D’après la croisée des données, il est ressorti qu’entre les 650 millions de jeunes nés entre 2006 et 2010 impliqués dans l’étude, environ 3 millions de décès par cancer du poumon surviendraient d’ici 2095 si la consommation de tabac continuait aux taux observés ces 15 dernières années. Parmi ces décès, il a été estimé que 1,85 million (62,4 pour cent) concerneraient des hommes, tandis que 1,1 million (37,6 pour cent) concerneraient des femmes. Cependant, si la consommation de cigarette était interdite à ces jeunes de la Génération Z, la professeure Brandariz et ses collègues ont calculé qu’il serait possible d’éviter 1,2 million de décès d’ici la fin du siècle. “Nous avons estimé que 1.186.500 (40,2 pour cent) des 2.951.400 décès par cancer du poumon chez les personnes nées entre 2006 et 2010 pourraient être évités si l’objectif d’élimination du tabac était atteint (c’est-à-dire une génération sans tabac)”, ont expliqué les scientifiques dans le résumé de l’étude. Cela permettrait d’éviter la mort de plus de 844.000 hommes (45,8 pour cent) et de 342.000 femmes (30,9 pour cent).

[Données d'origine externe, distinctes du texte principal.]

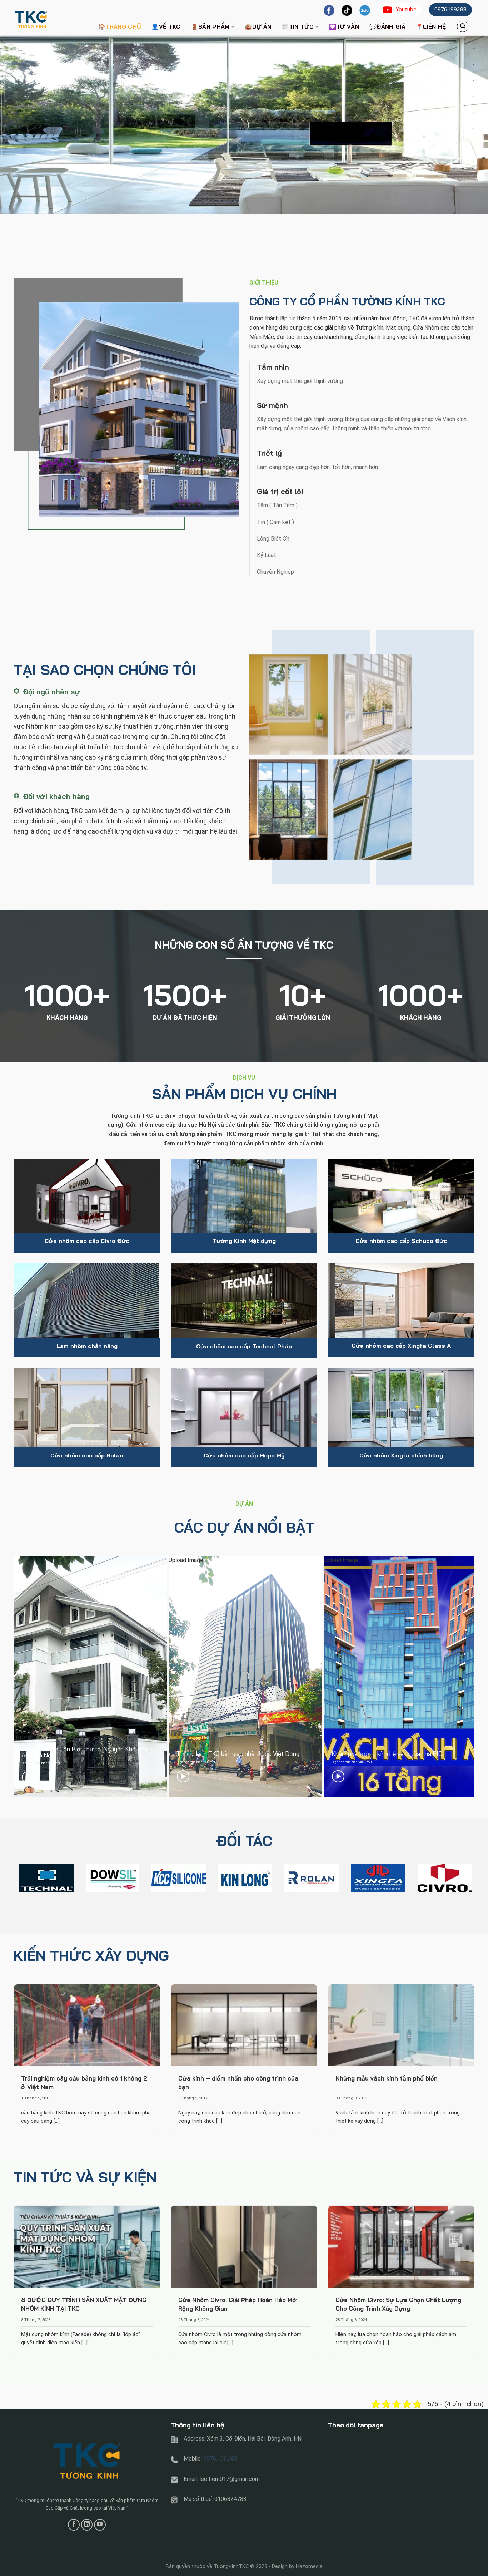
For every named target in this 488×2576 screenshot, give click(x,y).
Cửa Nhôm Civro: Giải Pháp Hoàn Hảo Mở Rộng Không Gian (237, 2304)
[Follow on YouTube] (100, 2525)
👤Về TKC (165, 26)
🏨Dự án (258, 26)
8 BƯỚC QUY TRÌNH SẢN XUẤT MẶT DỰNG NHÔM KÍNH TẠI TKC (83, 2304)
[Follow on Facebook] (74, 2525)
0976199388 (450, 9)
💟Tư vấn (344, 26)
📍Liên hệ (431, 26)
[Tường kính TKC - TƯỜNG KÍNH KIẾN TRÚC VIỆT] (49, 17)
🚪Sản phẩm (210, 26)
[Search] (462, 26)
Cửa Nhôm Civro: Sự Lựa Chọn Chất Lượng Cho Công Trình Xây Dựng (398, 2304)
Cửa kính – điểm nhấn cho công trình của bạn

“Ces résultats sont encourageants car ils renforcent encore l’évidence que l’adoption de stratégies de fin de cycle au-delà de la Convention cadre de l’OMS sur le contrôle du tabac (FCTC) pourrait réduire considérablement les décès par cancer du poumon dans les jeunes générations”, a déclaré dans un communiqué de presse la docteure Isabelle Soerjomataram, directrice adjointe de la branche de Surveillance du Cancer de l’IARC. Dans certains pays et territoires du monde, comme la Nouvelle-Zélande, les gouvernements ont commencé à interdire le tabac aux jeunes, visant précisément à réduire les décès liés à cette addiction et à alléger la pression sur les systèmes de santé ; des initiatives similaires sont à l’étude dans divers pays. Les détails de la recherche intitulée “Estimated impact of a tobacco-elimination strategy on lung-cancer mortality in 185 countries: a population-based birth-cohort simulation study” ont été publiés dans la prestigieuse revue scientifique The Lancet Public Health.